24.03.2025, Kulturmanagement Tagung: "Nachhaltigkeits-Booster für die Kultur - Niedersachsen auf dem Weg vom Wissen zum Handeln". Eine Kooperation zwischen der Bundesakademie für Kulturelle Bildung - Wolfebüttel, der Green Culture Anlaufstelle und dem Niedersächsischen Ministerium für Wissenschaft und Kultur. Künstlerhaus Hannover, Sophienstraße. Foto: Helge Krückeberg
Veränderung bedeutet nicht nur, Neues zu entwickeln, sondern auch, Vertrautes loszulassen.
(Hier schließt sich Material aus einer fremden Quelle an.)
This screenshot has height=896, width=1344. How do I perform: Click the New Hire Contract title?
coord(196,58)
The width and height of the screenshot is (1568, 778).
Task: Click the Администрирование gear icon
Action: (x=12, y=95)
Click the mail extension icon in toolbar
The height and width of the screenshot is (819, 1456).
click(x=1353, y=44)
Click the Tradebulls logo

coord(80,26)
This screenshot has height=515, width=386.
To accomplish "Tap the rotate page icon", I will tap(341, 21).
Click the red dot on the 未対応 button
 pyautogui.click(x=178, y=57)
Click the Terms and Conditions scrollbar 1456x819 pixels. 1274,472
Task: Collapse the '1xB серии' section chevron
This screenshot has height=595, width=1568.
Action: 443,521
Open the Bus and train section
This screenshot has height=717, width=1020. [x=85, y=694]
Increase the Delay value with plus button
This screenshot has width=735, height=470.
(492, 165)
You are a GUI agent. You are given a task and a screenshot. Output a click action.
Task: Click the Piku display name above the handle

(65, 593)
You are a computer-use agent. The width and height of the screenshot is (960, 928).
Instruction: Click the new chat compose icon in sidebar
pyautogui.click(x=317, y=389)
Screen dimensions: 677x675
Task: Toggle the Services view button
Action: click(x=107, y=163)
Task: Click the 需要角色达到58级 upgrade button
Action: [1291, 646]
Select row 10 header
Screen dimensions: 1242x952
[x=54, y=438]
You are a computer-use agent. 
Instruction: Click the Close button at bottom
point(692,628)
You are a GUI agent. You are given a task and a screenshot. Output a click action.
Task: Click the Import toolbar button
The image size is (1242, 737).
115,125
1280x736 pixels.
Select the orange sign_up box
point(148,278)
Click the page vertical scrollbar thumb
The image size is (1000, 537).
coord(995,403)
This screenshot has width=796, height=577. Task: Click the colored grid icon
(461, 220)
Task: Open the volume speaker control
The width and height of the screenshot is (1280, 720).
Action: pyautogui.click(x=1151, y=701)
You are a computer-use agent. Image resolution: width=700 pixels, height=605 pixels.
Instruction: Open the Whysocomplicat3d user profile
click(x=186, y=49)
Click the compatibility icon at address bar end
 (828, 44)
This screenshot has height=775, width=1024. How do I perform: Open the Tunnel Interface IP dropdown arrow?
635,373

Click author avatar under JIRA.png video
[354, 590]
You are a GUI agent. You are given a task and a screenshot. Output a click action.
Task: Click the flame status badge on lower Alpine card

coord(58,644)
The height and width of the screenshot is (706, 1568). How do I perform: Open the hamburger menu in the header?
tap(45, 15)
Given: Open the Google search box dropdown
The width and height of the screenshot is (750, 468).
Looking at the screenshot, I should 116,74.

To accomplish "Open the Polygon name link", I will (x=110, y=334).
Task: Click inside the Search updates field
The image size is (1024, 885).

Nach drei Jahren Green Culture Anlaufstelle fragen wir deshalb: Was darf gehen? Gerade im Bereich Kreislaufwirtschaft zeigt sich, welche Denkweisen und Strukturen einer nachhaltigen Zukunft im Weg stehen und warum es Zeit ist, sie hinter uns zu lassen.
Was kommt?

- Kreislaufwirtschaft entwickelt sich zum strategischen Zukunftsthema. Sie verbindet Nachhaltigkeitsziele mit wirtschaftlicher Resilienz.
- Das Aktionsprogramm zur Nationalen Kreislaufwirtschaftsstrategie und neue EU-Vorgaben wie die Ökodesign-Verordnung (ESPR) sowie Digitale Produktpässe schaffen zunehmend verbindliche Rahmenbedingungen.
- Branchenübergreifende Kooperationen gewinnen an Bedeutung, um Materialkreisläufe zu schließen.
- Zirkuläres Denken beginnt bereits in der Planung: Demontage, Lagerung und Wiederverwendung werden von Anfang an mitgedacht.
- Die 10 R‑Strategien werden zunehmend kreativ und passgenau auf unterschiedliche Organisationsformen angewendet.
- Wer Veränderungen anstoßen will, braucht belastbare Daten: CO₂- und Kosteneinsparungen machen die Vorteile zirkulären Wirtschaftens sichtbar und überzeugend.
Drei Jahre Green Culture Anlaufstelle haben uns gezeigt: Transformation entsteht selten über Nacht. Aber sie wird sichtbar, wenn aus einzelnen Projekten Strukturen, aus Pilotvorhaben Standards und aus engagierten Einzelakteur:innen starke Netzwerke werden. Das bleibt aus unserer Sicht:
Was bleibt?
- Die Kultur- und Kreativbranche ist auf dem Weg – in unterschiedlichem Tempo. Zahlreiche Vorreiter:innen zeigen bereits heute, wie Kreislaufwirtschaft gelingen kann.
- Zirkuläre Prozesse und Geschäftsmodelle verfestigen sich innerhalb und zwischen Kulturinstitutionen.
- Ein wachsendes Netzwerk aus über 25 regionalen Materialbörsen und ‑initiativen (verbunden durch die IfM Initiative für Materialkreisläufe) stärkt den Wissenstransfer und die Wiederverwendung von Materialien.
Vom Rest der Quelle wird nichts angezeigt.